Unions attack Rhondda Cynon Taf council jobs warning
Unions have attacked plans by Rhondda Cynon Taf council to make thousands of staff accept lower deals on pay and conditions.
The GMB and Unison unions say the council should have considered more voluntary redundancies.
The council's chief executive has told workers any delay in accepting the deal would lead to job losses.
Council leader Russell Roberts said the plans would mean no compulsory job losses or cuts to frontline services.
Councillor Roberts said: "I am convinced this is the right direction to take and I confirm once again that there will be no compulsory redundancies and no cuts to frontline services in Rhondda Cynon Taf.
"Local jobs are safe and protected thanks to this decision."
The changes proposed by the council include a new pay structure after a job evaluation exercise and changes to terms of employment.
Unions said the changes also involve reductions in allowances for people who use cars, changes in payments for weekend work and overtime and retainer payments.
Dave Bezzina, the regional organiser for Unison, said the union was dismayed at the council's approach.
"We recognise that because of what's been stated as unprecedented attack on public services that local authorities like Rhondda Cynon Taf need to make big savings.
Mr Bezzina said he did not believe the council had considered all options.
"First of all, we believe that the council should be looking at the level of council tax increase.
"At the moment all the calculations are based on a 3% increase, we believe the council should be looking at a higher increase.
"Voluntary redundancies too, we believe that is something the council should look at more."
Mr Bezzina said the changes to staff contracts were "fairly dramatic" with some staff losing up to £9,500 a year.
He added: "Our concern is the approach being adopted by the council, of basically saying these are the new conditions of service, this is what you'll be paid, here is a new contract you are given a date by which you have to accept it.

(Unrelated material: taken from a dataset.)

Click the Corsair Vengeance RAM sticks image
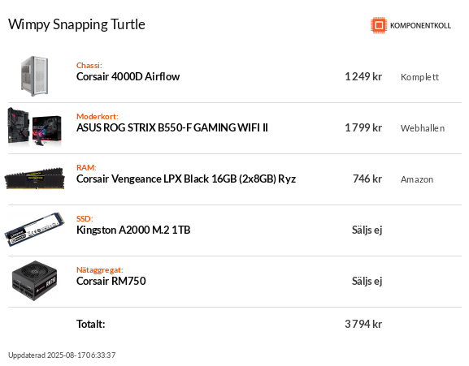469x366 pixels. (x=35, y=179)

Worst financial settlement
"We want to make a collective agreement with the council but we cannot do that under the threat of them saying regardless of your consultation with members we are going to impose these conditions of service by dismissing and reengaging employees on the new contracts."
Rhondda Cynon Taf council blamed public sector cuts by the UK government for a £14m hole in its budget.
The council said it had received the worst financial settlement since the council was created in 1996.
Unions have been negotiating with the council since November but on Monday council chief executive Keith Griffiths wrote to staff saying the time for talks had run out.
Council leader Russell Roberts told BBC Wales: "It's not really an option to raise council tax because the level we would have to set it to cover the £5m savings these changes to staff contracts would bring about would mean raising council tax by double digit figures."